Медведь на картине был поражен пулей в плечо. Дыра была хорошо заметна на полотне. Харка улыбнулся.
— Ты недоволен? — спросил белый мужчина через Чужую Раковину.
— Нет, — честно ответил Харка. — Этим выстрелом ты только раздразнил медведя, но не убил. Неужели так трудно из мацавакена поразить цель?
— Ты подзадориваешь меня, мальчик. Нет, дело здесь не в ружье, а в моей руке. Но покажи мне, как стреляют юноши дакоты.
Теперь, кажется, можно было не бояться колдовства. Красные Перья расположились в ста пятидесяти шагах от цели. Они стреляли точнее, и многие стрелы попали в тело медведя. Даже Шонка стрелял совсем неплохо. Далеко Летающая Птица не мог скрыть своего удивления.

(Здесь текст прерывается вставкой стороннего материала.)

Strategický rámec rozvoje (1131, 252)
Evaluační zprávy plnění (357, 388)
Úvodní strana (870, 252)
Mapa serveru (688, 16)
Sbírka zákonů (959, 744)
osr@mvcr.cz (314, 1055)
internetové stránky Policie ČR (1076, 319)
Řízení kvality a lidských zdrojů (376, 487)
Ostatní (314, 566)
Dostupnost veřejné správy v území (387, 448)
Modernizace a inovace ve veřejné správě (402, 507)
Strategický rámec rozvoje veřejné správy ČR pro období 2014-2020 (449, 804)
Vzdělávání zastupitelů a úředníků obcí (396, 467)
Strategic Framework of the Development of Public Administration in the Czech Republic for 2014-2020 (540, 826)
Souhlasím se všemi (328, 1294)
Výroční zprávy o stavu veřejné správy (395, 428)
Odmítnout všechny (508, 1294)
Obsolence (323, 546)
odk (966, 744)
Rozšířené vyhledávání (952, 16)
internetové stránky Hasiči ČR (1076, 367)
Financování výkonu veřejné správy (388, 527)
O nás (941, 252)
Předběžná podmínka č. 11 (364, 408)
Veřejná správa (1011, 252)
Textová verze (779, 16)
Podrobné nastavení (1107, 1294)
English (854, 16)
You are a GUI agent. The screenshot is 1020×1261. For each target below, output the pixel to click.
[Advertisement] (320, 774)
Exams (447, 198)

Потом стреляли Молодые Собаки с расстояния восьмидесяти шагов. Художник был поражен: маленькие дети стреляли отлично. А малыш, который рядом с Харкой почти не был заметен в палатке вождя, сделал лучший выстрел. Его стрела вонзилась прямо в сердце медведя. Когда подошла очередь Харки, он выступил вперед, у него в руках был не только лук, но и копье отца.
— Стрелой Харбстены этот медведь убит. Будем считать, что новый медведь появился на картине. Я хочу его поразить копьем.
Он подошел чуть поближе к цели и размахнулся. Легкое охотничье копье с узким и острым как нож кремневым наконечником проткнуло голову медведя точно между глаз и, пройдя через холст, упало далеко позади картины. Крики восхищения раздались вокруг.
Изображение медведя было уже никуда негодным. Курчавый и Чужая Раковина унесли его в палатку. После того, как стих общий азарт, вызванный состязанием, снова зазвучали тревожные слова, и художник все чаще и чаще слышал слово Вакан — таинственный. Он поймал и озабоченные взгляды.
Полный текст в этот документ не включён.